Major Placenta Previa: Here, the placenta completely covers the cervix.

Complete Placenta Previa: The placenta covers the cervix, blocking its opening.


How is placenta previa diagnosed?

It is commonly diagnosed at the 20-week morphology scan and you can expect follow-up scans to be scheduled. In most cases of a low-lying placenta, the placenta moves upwards and out of the way as the uterus grows during pregnancy. However, it can stay low, which poses risks including persistent bleeding throughout the second and third trimester. If you have bleeding, your care provider may advise one or all of the following treatments to ease your symptoms and prolong your pregnancy: 


  • activity restriction
  •  hospitalisation for continual monitoring
  •  iron infusion or blood transfusion for the mother
  • avoiding any activity that triggers uterine contractions or irritates the cervix (such as penetrative sexual intercourse). 


How is placenta previa treated?

Concerns arise in the third trimester when the uterine muscles start to thin in preparation for birth and there is a greater risk of placental abruption (the placenta comes away from the wall of the uterus, limiting oxygen to your baby and causing severe bleeding for you). If you do have placenta previa at full term you will require a planned caesarean, often before 38 weeks. You may feel positive about this experience but if you were planning and preparing a vaginal birth, you may experience grief that this opportunity has been taken from you. We want to remind you that it’s okay to feel this way; honour your disappointment and process your feelings, it’s the only way forward. It’s also important to remember that you can actively plan and prepare for a caesarean birth and there are many ways you can make it your own.

Listen to The Caesarean Birth Class which features two leading obstetricians and a women’s health physiotherapist who take you step-by-step through a planned caesarean including pain relief, recovery, wound healing and movement/exercise in the weeks after birth. 

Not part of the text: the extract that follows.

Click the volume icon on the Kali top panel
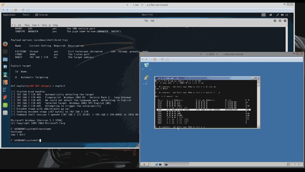Viewport: 305px width, 172px height. pyautogui.click(x=282, y=15)
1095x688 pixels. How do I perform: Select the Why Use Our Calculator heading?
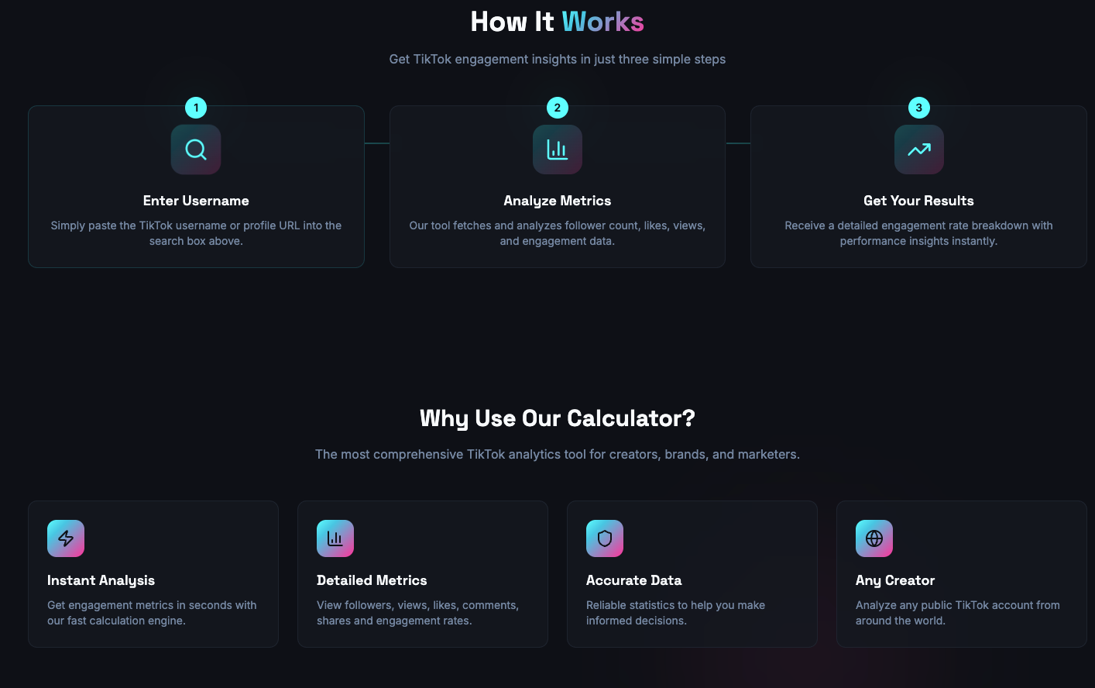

Here are three episodes on the podcast which share experiences of placenta previa.

In episode 377 Kaitlin shares her experience with placenta previa. Her first pregnancy and birth was an incredibly positive experience and she birthed with the support of hospital midwives at her local birth centre. As soon as she discovered she was pregnant for the second time, she booked a private midwife but her plans for a homebirth changed at 20 weeks when an ultrasound showed her placenta was on the edge of her cervix. Kaitlin admits she was deeply disappointed but she informed herself, looked at all her options, prepared with The Birth Class and spoke to obstetricians to gain their advice. At 37 weeks when the placenta hadn’t moved, she booked in at her local hospital. 

In episode 342 Laura details her experience of being diagnosed with placenta previa, a scan at 32 weeks revealed that she had a shortened cervix. Bed rest and progesterone pessaries definitely helped and she was induced at 37 weeks and experienced a quick and positive vaginal birth. She fell pregnant with her daughter two years later and regular scans showed that her cervix was shortening quite quickly so she went on strict bed rest at 23 weeks. Thankfully she remained pregnant till 39 weeks and used the TENS machine and breathing practises to navigate a quick labour.

In episode 290 Chantel shares her three births. She suffered Hyperemesis Gravidarum (HG) in every pregnancy and was medicated early on to stop the vomiting. Her severe symptoms eased by 20 weeks but she still had to navigate intense nausea till the end of pregnancy. After two vaginal births in the hospital, she accessed continuity of care in a birth centre for her third. At 34 weeks she was diagnosed with placenta previa (where the placenta covers all or part of the cervix) and after grieving the waterbirth she couldn’t have, she planned a gentle caesarean birth with her priority being skin-to-skin in theatre and recovery.